Вечером, скрывшись в своем купе, оставляю дверь приоткрытой, желая намекнуть, что сейчас присутствие Хеймитча мне необходимо ничуть не меньше, чем в Капитолии. Однако ментор не спешит появиться и защитить меня. Не до конца понимая его поведение, делаю глубокий вдох и решительно выхожу из своего купе. Пройдя по узкому коридору, освещаемому лишь тусклым светом луны, добираюсь до апартаментов ментора. Тихо постучав, но не услышав ответа, приоткрываю дверь и проскальзываю внутрь. В комнате царит полумрак; лишь над кроватью горит одинокий ночник. Хеймитч лежит на заправленной постели, держа в руках книгу, но явно забыв о ней: глаза пристально следят за моими действиями. Я на мгновение останавливаюсь, но в ту же секунду прогоняю непрошеные мысли и сомнения. Приблизившись к кровати, устраиваюсь рядом с мужчиной и с самым невозмутимым видом обнимаю его и опускаю голову ему на плечо. Мне не хочется что-то говорить или объяснять, но это и не нужно: как обычно, мы не нуждаемся в словах, чтобы понять друг друга. Ментор протягивает руку к ночнику и выключает свет. Комната погружается во мрак. Закрываю глаза, но уснуть не получается. Вместо этого прислушиваюсь к ровному, замедленному дыханию Хеймитча; внезапно промелькнувшая мысль заставляет меня приподнять голову и бросить взгляд на тумбочку. Так я и думала.
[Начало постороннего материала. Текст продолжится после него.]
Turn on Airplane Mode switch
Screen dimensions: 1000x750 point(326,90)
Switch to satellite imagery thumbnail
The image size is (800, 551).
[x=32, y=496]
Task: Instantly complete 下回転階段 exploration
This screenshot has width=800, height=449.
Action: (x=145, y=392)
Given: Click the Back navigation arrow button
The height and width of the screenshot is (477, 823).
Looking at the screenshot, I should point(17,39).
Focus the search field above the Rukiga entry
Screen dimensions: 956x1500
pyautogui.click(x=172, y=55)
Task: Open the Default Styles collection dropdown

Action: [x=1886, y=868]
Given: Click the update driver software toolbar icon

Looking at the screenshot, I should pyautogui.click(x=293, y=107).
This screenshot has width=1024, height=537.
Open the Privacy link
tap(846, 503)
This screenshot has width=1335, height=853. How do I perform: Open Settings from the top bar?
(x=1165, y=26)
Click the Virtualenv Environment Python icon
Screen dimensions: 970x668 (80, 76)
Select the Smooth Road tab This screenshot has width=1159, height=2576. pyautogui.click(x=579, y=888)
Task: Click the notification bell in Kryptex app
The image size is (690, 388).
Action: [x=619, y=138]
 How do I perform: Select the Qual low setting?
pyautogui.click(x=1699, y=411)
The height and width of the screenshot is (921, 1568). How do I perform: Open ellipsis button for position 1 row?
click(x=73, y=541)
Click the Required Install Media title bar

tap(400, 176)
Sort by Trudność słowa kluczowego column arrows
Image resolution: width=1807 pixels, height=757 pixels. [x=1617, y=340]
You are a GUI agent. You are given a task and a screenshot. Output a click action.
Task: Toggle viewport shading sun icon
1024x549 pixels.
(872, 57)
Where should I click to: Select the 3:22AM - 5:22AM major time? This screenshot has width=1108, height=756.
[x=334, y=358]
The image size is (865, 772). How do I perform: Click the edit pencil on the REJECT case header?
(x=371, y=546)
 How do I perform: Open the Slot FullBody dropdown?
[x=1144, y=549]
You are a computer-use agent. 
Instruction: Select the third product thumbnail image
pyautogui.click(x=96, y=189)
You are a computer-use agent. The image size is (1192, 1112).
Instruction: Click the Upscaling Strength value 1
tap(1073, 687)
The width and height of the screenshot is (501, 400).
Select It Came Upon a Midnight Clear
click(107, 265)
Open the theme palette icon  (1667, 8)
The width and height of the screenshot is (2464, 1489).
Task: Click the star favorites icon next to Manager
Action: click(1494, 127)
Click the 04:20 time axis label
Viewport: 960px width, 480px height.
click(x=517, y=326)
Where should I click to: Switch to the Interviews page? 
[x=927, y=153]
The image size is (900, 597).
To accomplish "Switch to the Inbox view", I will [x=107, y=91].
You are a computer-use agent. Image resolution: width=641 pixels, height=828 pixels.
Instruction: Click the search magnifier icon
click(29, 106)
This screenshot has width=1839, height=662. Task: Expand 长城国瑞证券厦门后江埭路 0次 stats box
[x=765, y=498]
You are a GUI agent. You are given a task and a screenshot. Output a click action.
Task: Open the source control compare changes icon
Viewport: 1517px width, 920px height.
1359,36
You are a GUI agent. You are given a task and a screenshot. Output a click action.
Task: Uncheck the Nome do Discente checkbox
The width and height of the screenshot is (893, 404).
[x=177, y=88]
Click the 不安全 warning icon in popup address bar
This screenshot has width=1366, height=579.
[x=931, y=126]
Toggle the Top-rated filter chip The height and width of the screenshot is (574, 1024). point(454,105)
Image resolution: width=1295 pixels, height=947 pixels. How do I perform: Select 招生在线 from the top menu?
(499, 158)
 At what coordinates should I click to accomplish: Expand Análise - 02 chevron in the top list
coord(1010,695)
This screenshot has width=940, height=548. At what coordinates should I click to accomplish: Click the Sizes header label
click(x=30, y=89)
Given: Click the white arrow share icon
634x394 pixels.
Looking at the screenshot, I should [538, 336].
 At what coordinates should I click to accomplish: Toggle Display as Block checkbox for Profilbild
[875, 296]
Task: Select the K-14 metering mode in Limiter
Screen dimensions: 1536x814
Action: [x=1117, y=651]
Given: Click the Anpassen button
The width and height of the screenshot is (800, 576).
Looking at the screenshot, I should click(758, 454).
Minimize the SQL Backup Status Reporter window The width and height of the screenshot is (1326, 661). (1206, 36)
Может, не я одна чувствую себя в безопасности, когда мы вместе? Судя по спокойному дыханию мужчины и лежащему на столике оружию, Хеймитчу не снятся кошмары, стоит ему уснуть рядом со мной. Казалось бы, он совершенно чужой мне человек, причем старше, опытнее и сильнее - что я могу ему дать? Если стремление позаботиться о родителях вполне объяснимо, то в случае с Хеймитчем я не сразу понимаю, что движет мной. Не могу отделаться от странного, иррационального желания защитить его - так, как он защищает меня. Не в благодарность, не для того, чтобы вернуть долг и не быть обязанной, а просто потому, что он очень дорог мне, и его жизнь значит для меня больше, чем моя собственная, как бы сильно я ей ни дорожила. На ум приходят слова ментора, сказанные во время наших тренировок: человек всегда ценит жизнь любимых людей больше своей. Вот и разгадка. Я была неправа: Хеймитч не чужой. Он мой, только мой. Я сама призналась в своих чувствах в тот момент, когда Сноу задал мне вопрос о подвеске-талисмане. Я не думала над ответом, слова «любимый человек» показались мне самыми подходящими для того, чтобы описать мое отношение к Хеймитчу.